Her gelenin gözlerini yaşartan bir köşe var ki söz etmeden geçmeyelim. Sunal’ın camekânlar içine yerleştirilmiş evrak, dergi, afiş ve günlük eşyalarının sergilendiği kısımda ilerlerken bir vitrinin önünde sessizce düşünen ve duygulanan insanlara rastlıyoruz. Yaklaştıkça aynı duygu durumunu biz de yaşıyoruz. Burası Kemal Sunal’ın yaşamını yitirdiği uçak yolculuğunda yanına almak için hazırladığı son bavulun sergilendiği nokta. Eşyaları onun hazırladığı gibi duruyor: Kazak, hırka, pasaport, tarak… Duvardaysa son defa Boğaziçi köprüsünü geçişini gösteren bir banka dekontu var, herkesi hüzünlendiriyor.
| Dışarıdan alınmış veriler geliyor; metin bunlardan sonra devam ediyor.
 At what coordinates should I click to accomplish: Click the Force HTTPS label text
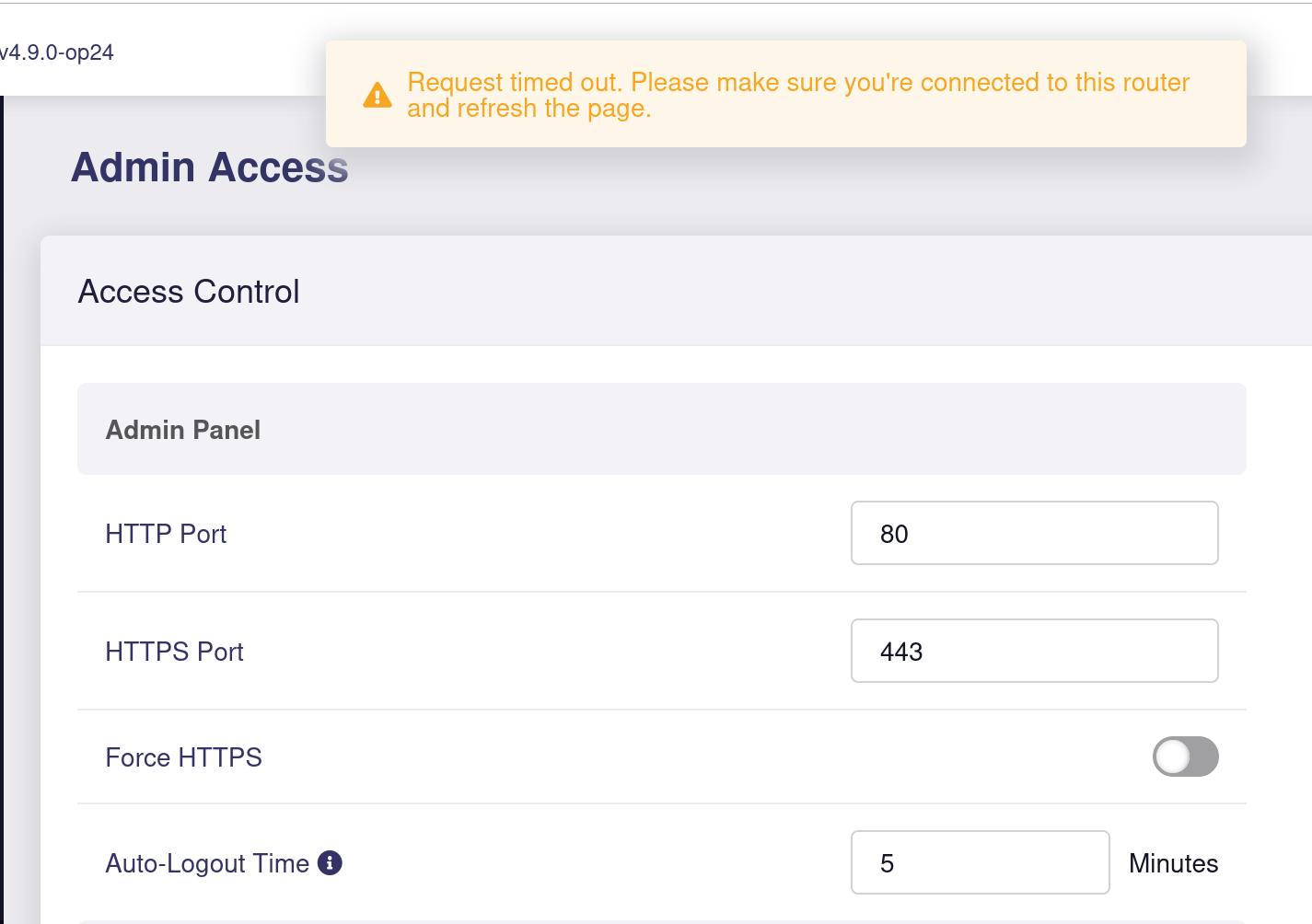pyautogui.click(x=183, y=757)
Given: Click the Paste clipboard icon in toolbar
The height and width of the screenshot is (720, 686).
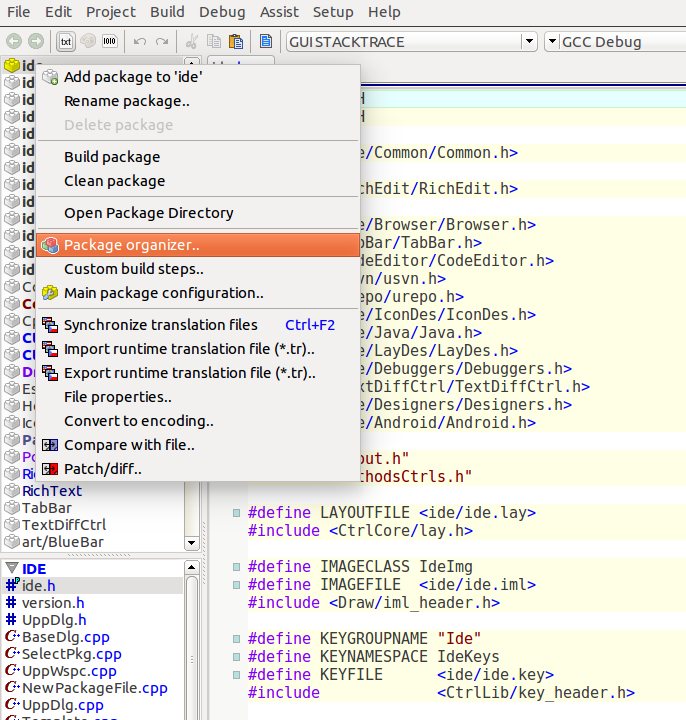Looking at the screenshot, I should coord(236,41).
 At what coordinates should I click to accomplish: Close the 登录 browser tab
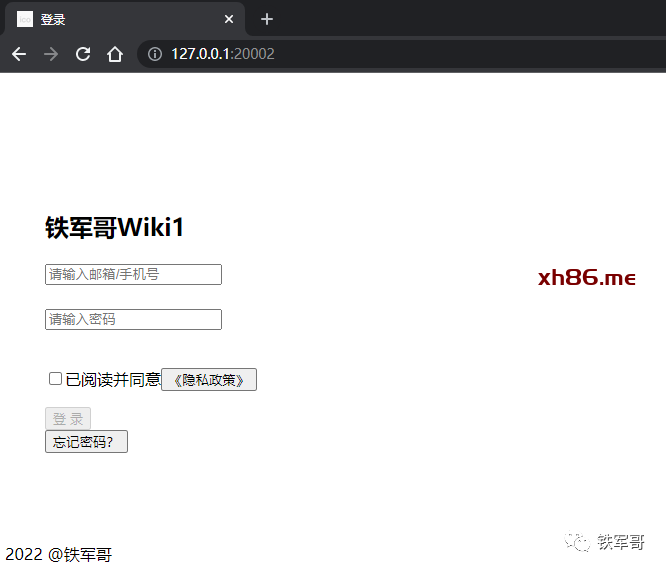pyautogui.click(x=229, y=19)
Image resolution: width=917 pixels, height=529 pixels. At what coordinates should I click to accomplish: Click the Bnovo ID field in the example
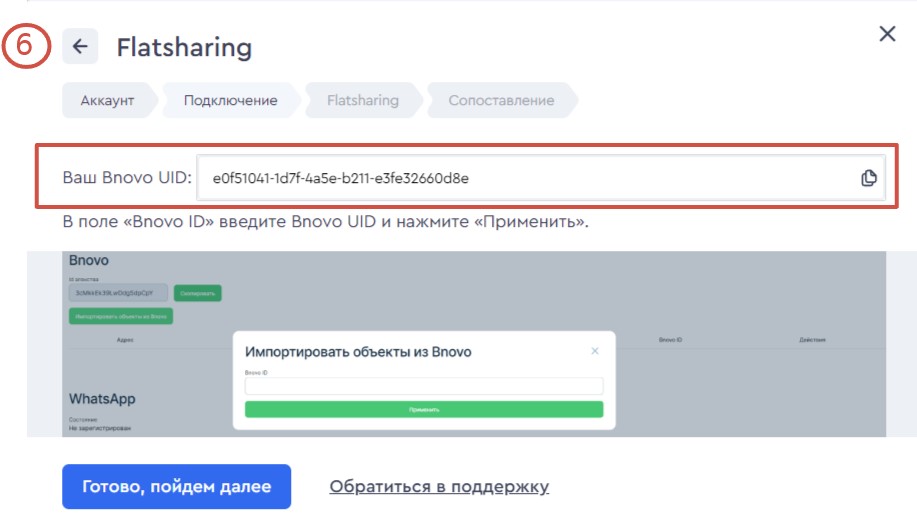tap(424, 386)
Müze, seçim çalışmalarından dolayı hızlıca ve nispeten sessiz bir açılışla kent yaşamına karıştı. Bu noktada yaşadığımız birkaç şeye de değinelim isteriz. Müzeye şimdilik ücretsiz olan girişler İstanbul Senin uygulaması üzerinden gerçekleştiriliyor ancak ileri yaştaki ve dijital çağa ayak uydurmakta zorlanan İstanbullular için bir kolaylık sağlanmalı. Tanıtım broşürleri ve bültenler de oldukça faydalı olacaktır. En mühim sorun ise müze ziyaretçilerinin içerideki hâl ve davranışları. Zübük’ün omzuna kolunu atan mı dersiniz, Hafize Ana’nın yanağından makas alan mı! Bülent Sarı, Adile Naşit heykelinin kolunun on defa yerine takıldığını belirtiyor, heykellerin olduğu alana geçilmemesini ifade eden engeller olduğu hâlde… Bu sebeple içerideki görevli sayısı artırılmalı. Yoksa anılarla dolu bu çok önemli müze, uzun ömürlü olmaz diye düşünüyoruz.